**GIVEN PASSAGE**
The key principles defining a Care Society include:

  • Centrality of care: Care is a human right and a public good, not a private sacrifice.

  • Shared responsibility: Redistribute tasks, responsibilities, and time among women and men, families, institutions, and the market.

  • Investment: View care as an investment that drives productivity, efficiency, and inclusive growth.

  • Public services: Ensure universal and high-quality access to childcare, healthcare, elder support, and all services that enable people to realize their life projects.

As is often the case, it is easier to define what should be done than to determine how to make it happen.
Yet the path toward a Care Society seems to lie in bridging the gap that currently exists between the attitudes commonly associated with care — feminized, private, and perceived as unproductive — and those that would characterize a society that has fully embraced care as a fundamental value.

Concrete Actions for the Transition

Several concrete actions can collectively support this transition — from viewing care as a private, female duty to embracing it as a shared, and even joyful, individual and collective responsibility that unites us all. These include:

  • Public policy: Strengthen the right to receive quality care and support of universal nature, while also empowering the individuals, organizations, and institutions that provide such care.

  • Economic strategies: Recognize care as an investment and integrate it into social and economic development strategies, sectoral and sustainability plans, ensuring that the capital generated through care is reinvested in job creation, training and professionalization of caregivers, and the development of protection systems that foster economic growth and well-being.

  • Private sector and innovation: Private actors can assume their share of responsibility by implementing policies that promote professionalization and improve working conditions. In a context where new technologies allow for deep optimization and resource reuse, public-private collaborations can also support social economy initiatives, such as community-based care cooperatives.

Technology as a Catalyst and Accelerator of Change

In this transition toward a society that values care and places it at the heart of its cultural and structural reality, technology can — and must — play a vital role.

**WORK TO COMPLETE**
Using the Care Society passage, explain in one to three sentences why care should be viewed as an investment. The lines that follow are separate material and have no connection to the Care Society passage.

**DATA EXCERPT**
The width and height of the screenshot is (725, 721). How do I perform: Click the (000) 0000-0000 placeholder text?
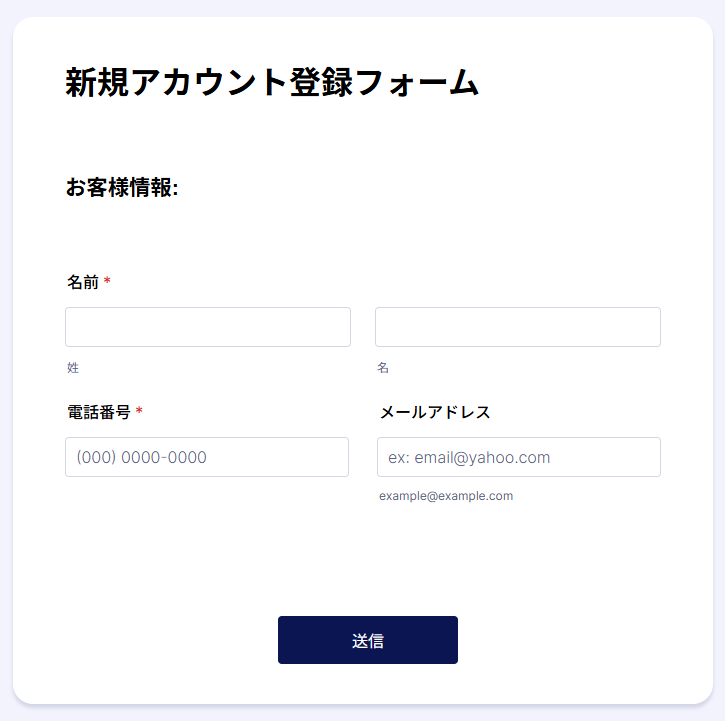click(x=142, y=457)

**SOLUTION TO THIS PROBLEM**
Care should be viewed as an investment because it drives productivity, efficiency, and inclusive growth.